[
https://issues.apache.org/jira/browse/SPARK-12555?page=com.atlassian.jira.plugin.system.issuetabpanels:comment-tabpanel&focusedCommentId=15073795#comment-15073795
]
Tim Preece commented on SPARK-12555:
------------------------------------
Analysis shows that this test fails because of data corruption:
There is a mismatch between unsaferow (string,int) and the schema (int,string),
presumably because the test involves reordering of columns.
Subsequently when joining (string,int) + (string) the code incorrectly patches
the int value with the offset change of the first String.

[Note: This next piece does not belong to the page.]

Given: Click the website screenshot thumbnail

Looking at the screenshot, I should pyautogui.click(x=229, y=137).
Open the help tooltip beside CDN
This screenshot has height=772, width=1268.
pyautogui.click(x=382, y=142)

This data corruption occurs on ALL platforms and the offset part of the first
string is always incorrect. On Big Endian platforms the value for the integer
is also corrupted. This is simply due to location of the 4-byte integer in the
8-byte unsafe row slot.
> Build Failure on 1.6
> --------------------
>
> Key: SPARK-12555
> URL: https://issues.apache.org/jira/browse/SPARK-12555
> Project: Spark
> Issue Type: Bug
> Components: SQL
> Affects Versions: 1.6.0
> Environment: ALL platforms ( although test only explicitly fails on
> Big Endian platforms ).
> Reporter: Tim Preece
> Priority: Blocker
>
> org.apache.spark.sql.DatasetAggregatorSuite
> - typed aggregation: class input with reordering *** FAILED ***
> Results do not match for query:
> == Parsed Logical Plan ==
> Aggregate [value#748],
> [value#748,(ClassInputAgg$(b#650,a#651),mode=Complete,isDistinct=false) AS
> ClassInputAgg$(b,a)#762]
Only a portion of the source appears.